Task to complete: Output must match the records, character for character.

★ ★ ★ ★ ★ ★ ★

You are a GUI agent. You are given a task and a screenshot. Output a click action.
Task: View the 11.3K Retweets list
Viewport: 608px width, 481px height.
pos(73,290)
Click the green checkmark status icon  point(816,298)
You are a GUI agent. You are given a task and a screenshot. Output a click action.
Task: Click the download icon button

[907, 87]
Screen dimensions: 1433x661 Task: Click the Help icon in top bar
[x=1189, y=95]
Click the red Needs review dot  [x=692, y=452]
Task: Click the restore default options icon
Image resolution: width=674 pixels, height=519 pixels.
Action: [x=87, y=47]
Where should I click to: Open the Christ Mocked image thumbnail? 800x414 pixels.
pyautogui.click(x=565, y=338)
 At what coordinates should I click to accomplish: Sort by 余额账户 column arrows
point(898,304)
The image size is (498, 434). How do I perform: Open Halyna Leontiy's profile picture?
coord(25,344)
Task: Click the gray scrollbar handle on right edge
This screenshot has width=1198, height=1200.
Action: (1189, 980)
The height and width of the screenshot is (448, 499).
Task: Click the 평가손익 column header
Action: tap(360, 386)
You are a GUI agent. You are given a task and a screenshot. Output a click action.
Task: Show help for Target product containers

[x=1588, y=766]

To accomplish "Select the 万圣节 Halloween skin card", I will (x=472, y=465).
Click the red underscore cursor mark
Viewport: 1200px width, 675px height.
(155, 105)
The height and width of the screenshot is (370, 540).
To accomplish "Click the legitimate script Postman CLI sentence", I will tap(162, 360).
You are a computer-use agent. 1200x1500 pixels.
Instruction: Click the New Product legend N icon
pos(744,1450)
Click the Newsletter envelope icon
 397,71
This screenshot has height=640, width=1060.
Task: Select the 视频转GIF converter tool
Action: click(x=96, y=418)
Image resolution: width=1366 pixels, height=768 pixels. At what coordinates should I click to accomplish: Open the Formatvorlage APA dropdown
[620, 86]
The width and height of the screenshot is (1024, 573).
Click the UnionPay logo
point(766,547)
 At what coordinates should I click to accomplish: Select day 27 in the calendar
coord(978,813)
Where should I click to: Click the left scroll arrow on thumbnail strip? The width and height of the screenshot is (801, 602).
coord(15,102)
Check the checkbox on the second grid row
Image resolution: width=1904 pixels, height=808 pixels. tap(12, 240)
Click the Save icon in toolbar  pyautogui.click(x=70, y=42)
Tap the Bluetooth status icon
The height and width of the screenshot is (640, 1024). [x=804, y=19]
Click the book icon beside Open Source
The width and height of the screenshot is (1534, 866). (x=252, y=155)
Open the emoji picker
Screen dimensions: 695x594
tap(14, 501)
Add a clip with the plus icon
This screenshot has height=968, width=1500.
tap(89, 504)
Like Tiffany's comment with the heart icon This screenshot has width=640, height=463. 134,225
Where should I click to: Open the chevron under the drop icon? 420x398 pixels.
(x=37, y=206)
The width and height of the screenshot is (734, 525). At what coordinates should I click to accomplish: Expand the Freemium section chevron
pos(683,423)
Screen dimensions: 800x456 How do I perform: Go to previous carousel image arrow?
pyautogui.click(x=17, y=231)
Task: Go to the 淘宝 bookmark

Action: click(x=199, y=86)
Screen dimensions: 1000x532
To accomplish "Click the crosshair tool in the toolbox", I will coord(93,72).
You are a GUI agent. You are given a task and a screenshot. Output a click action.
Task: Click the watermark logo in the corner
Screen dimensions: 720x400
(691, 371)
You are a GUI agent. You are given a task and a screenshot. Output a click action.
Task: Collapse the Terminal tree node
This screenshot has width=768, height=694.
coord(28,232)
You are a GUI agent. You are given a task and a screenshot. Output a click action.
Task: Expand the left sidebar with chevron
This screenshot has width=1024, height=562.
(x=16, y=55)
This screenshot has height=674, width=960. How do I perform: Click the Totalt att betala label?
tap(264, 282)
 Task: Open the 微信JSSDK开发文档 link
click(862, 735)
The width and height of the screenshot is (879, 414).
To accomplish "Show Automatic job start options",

★ ★ ★ ★ ★ ★ ★

Finished exercise:
You are a GUI agent. You are given a task and a screenshot. Output a click action.
Task: View the 11.3K Retweets list
Viewport: 608px width, 481px height.
pos(73,290)
Click the green checkmark status icon  point(816,298)
You are a GUI agent. You are given a task and a screenshot. Output a click action.
Task: Click the download icon button

[907, 87]
Screen dimensions: 1433x661 Task: Click the Help icon in top bar
[x=1189, y=95]
Click the red Needs review dot  [x=692, y=452]
Task: Click the restore default options icon
Image resolution: width=674 pixels, height=519 pixels.
Action: [x=87, y=47]
Where should I click to: Open the Christ Mocked image thumbnail? 800x414 pixels.
pyautogui.click(x=565, y=338)
 At what coordinates should I click to accomplish: Sort by 余额账户 column arrows
point(898,304)
The image size is (498, 434). How do I perform: Open Halyna Leontiy's profile picture?
coord(25,344)
Task: Click the gray scrollbar handle on right edge
This screenshot has width=1198, height=1200.
Action: (1189, 980)
The height and width of the screenshot is (448, 499).
Task: Click the 평가손익 column header
Action: tap(360, 386)
You are a GUI agent. You are given a task and a screenshot. Output a click action.
Task: Show help for Target product containers

[x=1588, y=766]

To accomplish "Select the 万圣节 Halloween skin card", I will (x=472, y=465).
Click the red underscore cursor mark
Viewport: 1200px width, 675px height.
(155, 105)
The height and width of the screenshot is (370, 540).
To accomplish "Click the legitimate script Postman CLI sentence", I will tap(162, 360).
You are a computer-use agent. 1200x1500 pixels.
Instruction: Click the New Product legend N icon
pos(744,1450)
Click the Newsletter envelope icon
 397,71
This screenshot has height=640, width=1060.
Task: Select the 视频转GIF converter tool
Action: click(x=96, y=418)
Image resolution: width=1366 pixels, height=768 pixels. At what coordinates should I click to accomplish: Open the Formatvorlage APA dropdown
[620, 86]
The width and height of the screenshot is (1024, 573).
Click the UnionPay logo
point(766,547)
 At what coordinates should I click to accomplish: Select day 27 in the calendar
coord(978,813)
Where should I click to: Click the left scroll arrow on thumbnail strip? The width and height of the screenshot is (801, 602).
coord(15,102)
Check the checkbox on the second grid row
Image resolution: width=1904 pixels, height=808 pixels. tap(12, 240)
Click the Save icon in toolbar  pyautogui.click(x=70, y=42)
Tap the Bluetooth status icon
The height and width of the screenshot is (640, 1024). [x=804, y=19]
Click the book icon beside Open Source
The width and height of the screenshot is (1534, 866). (x=252, y=155)
Open the emoji picker
Screen dimensions: 695x594
tap(14, 501)
Add a clip with the plus icon
This screenshot has height=968, width=1500.
tap(89, 504)
Like Tiffany's comment with the heart icon This screenshot has width=640, height=463. 134,225
Where should I click to: Open the chevron under the drop icon? 420x398 pixels.
(x=37, y=206)
The width and height of the screenshot is (734, 525). At what coordinates should I click to accomplish: Expand the Freemium section chevron
pos(683,423)
Screen dimensions: 800x456 How do I perform: Go to previous carousel image arrow?
pyautogui.click(x=17, y=231)
Task: Go to the 淘宝 bookmark

Action: click(x=199, y=86)
Screen dimensions: 1000x532
To accomplish "Click the crosshair tool in the toolbox", I will coord(93,72).
You are a GUI agent. You are given a task and a screenshot. Output a click action.
Task: Click the watermark logo in the corner
Screen dimensions: 720x400
(691, 371)
You are a GUI agent. You are given a task and a screenshot. Output a click action.
Task: Collapse the Terminal tree node
This screenshot has width=768, height=694.
coord(28,232)
You are a GUI agent. You are given a task and a screenshot. Output a click action.
Task: Expand the left sidebar with chevron
This screenshot has width=1024, height=562.
(x=16, y=55)
This screenshot has height=674, width=960. How do I perform: Click the Totalt att betala label?
tap(264, 282)
 Task: Open the 微信JSSDK开发文档 link
click(862, 735)
The width and height of the screenshot is (879, 414).
To accomplish "Show Automatic job start options",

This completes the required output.